Virüsler ve bakteriler biyoloji derslerinde hep aşina olduğumuz iki kavram fakat farklılıkları neler, onlarla nasıl mücadele edebiliriz? Tüm cevapları yazımızda.
Görünmeyen Düşmanla Mücadele
1347 yılında Venedik limanına yanaşan bir gemiden yükselen çığlıklar, Avrupa’yı kasıp kavuracak büyük bir felaketin habercisiydi: Kara Ölüm. Yetkililer, tarihin ilk organize karantinasını uygulayarak gemidekileri 40 gün boyunca izole etti. İşte bu olay, insanlığın mikroskobik düşmanlarla verdiği mücadelenin başlangıcı oldu.
Bugün COVID-19 gibi küresel bir pandemiyi atlatmış olsak da, tarih boyunca yaşanan bazı salgınlar hâlâ hafızamızda en korkunç anılar olarak yer alıyor.
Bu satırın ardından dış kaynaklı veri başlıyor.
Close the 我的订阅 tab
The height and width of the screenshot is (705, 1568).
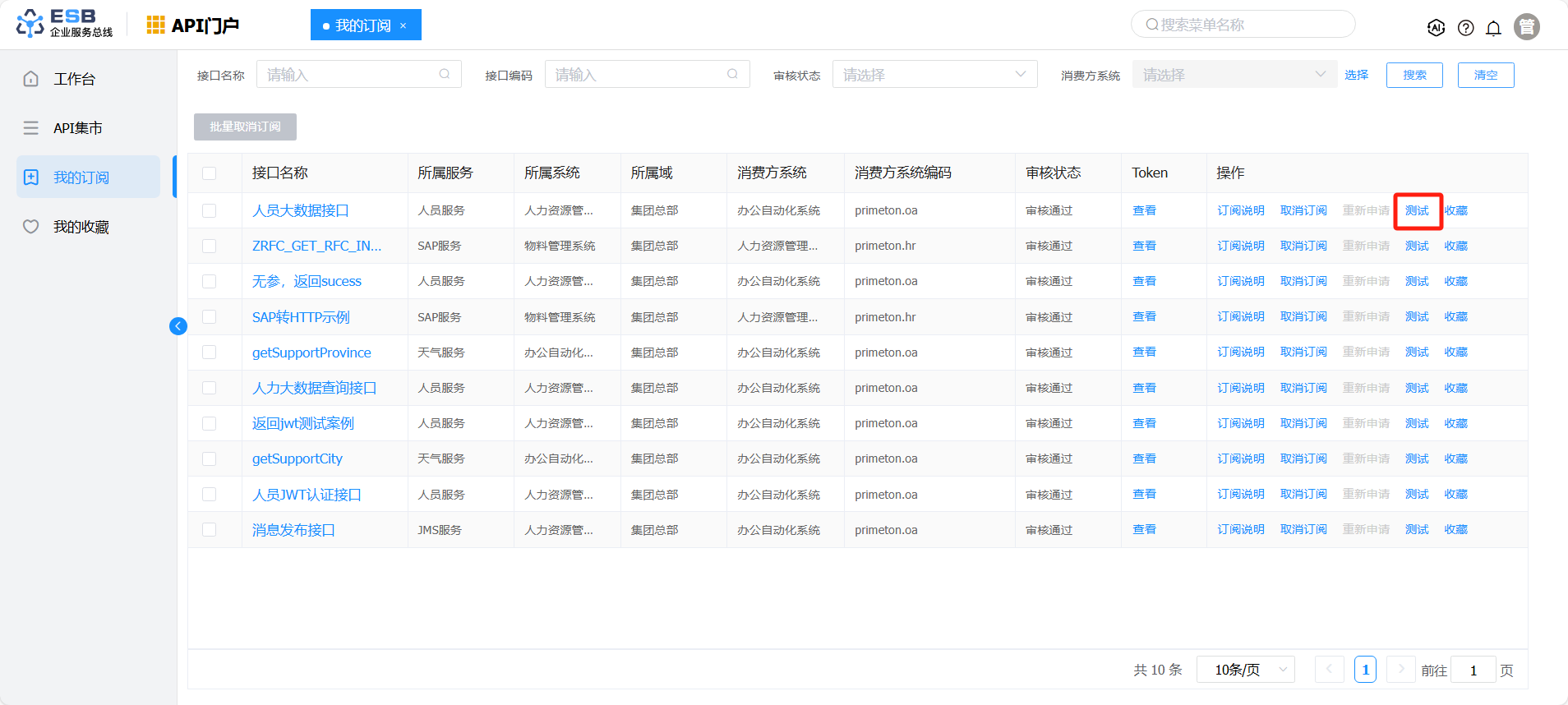pyautogui.click(x=404, y=25)
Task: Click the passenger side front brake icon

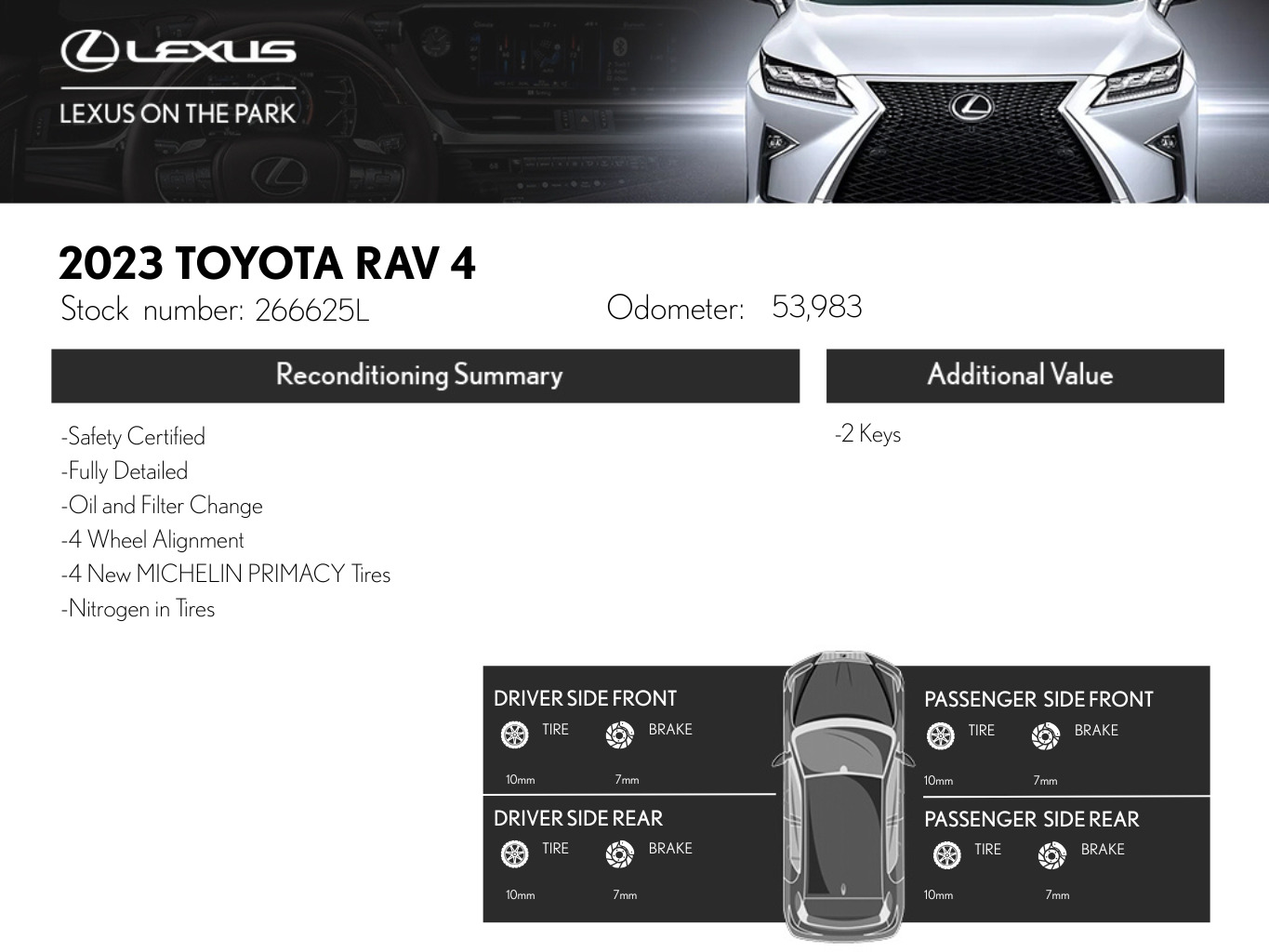Action: coord(1046,736)
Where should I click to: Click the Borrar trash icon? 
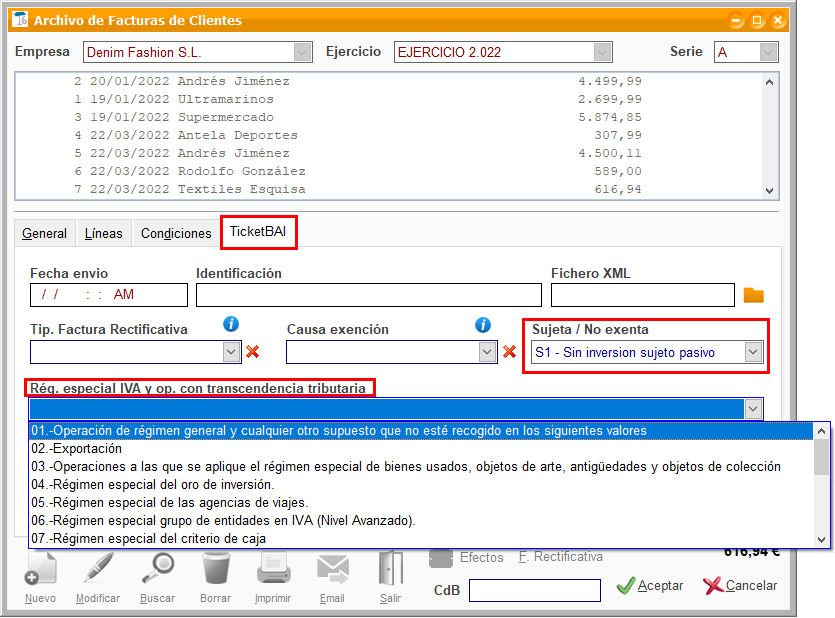[215, 572]
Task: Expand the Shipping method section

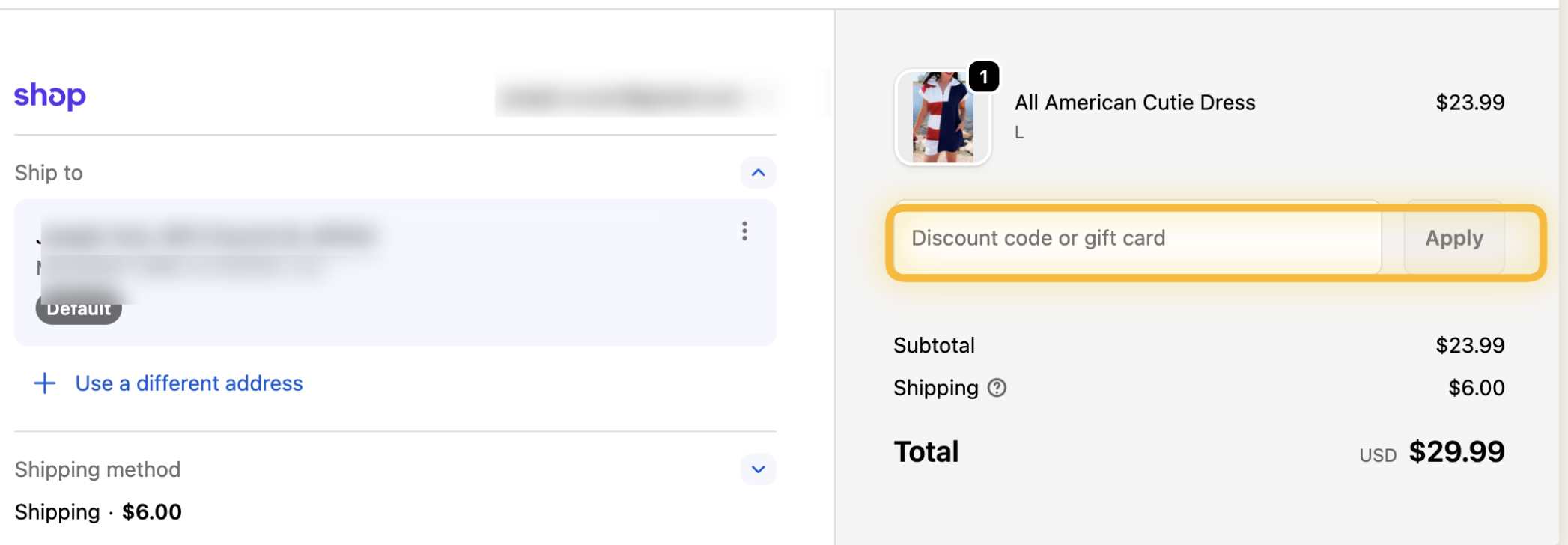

Peki, neden? Cevap, virüslerin ve bakterilerin hayatta kalma stratejilerinde gizli.
Virüsler ve Bakteriler: Mikroskobik Dünyanın İki Rakibi
İlk olarak iki tanımı da açmakta yarar var. Nedir bu virüs ve bakteriler?
Kaynak: Courtesy Visual
Bakteriler: Tek Hücreli Güç Merkezi
- Tek hücreli canlılardır.
- Toprak, su ve insan vücudu gibi hemen her yerde yaşayabilirler.
- Bazıları faydalıdır; örneğin bağırsak floramızdaki bakteriler sindirime yardımcı olur.
- Antibiyotiklerle tedavi edilebilirler.
Virüsler: Hücre Korsanları
- Hücre değillerdir; sadece genetik materyal (DNA veya RNA) ve protein kılıfından oluşurlar.
- Çoğalmak için bir konak hücreye ihtiyaç duyarlar; yani vücudunuza bir misafir kabul ediyorsunuz ve o da tüm evi işgal edip sizin üzerinizden tapunun bir kısmına el koymaya çalışıyor gibi düşünün.
Önemli Not: Antibiyotikler sadece bakterilere karşı etkilidir. Grip gibi viral enfeksiyonlarda antibiyotik kullanmak hem etkisiz hem de zararlıdır; çünkü dirençli bakteri gelişimini tetikler.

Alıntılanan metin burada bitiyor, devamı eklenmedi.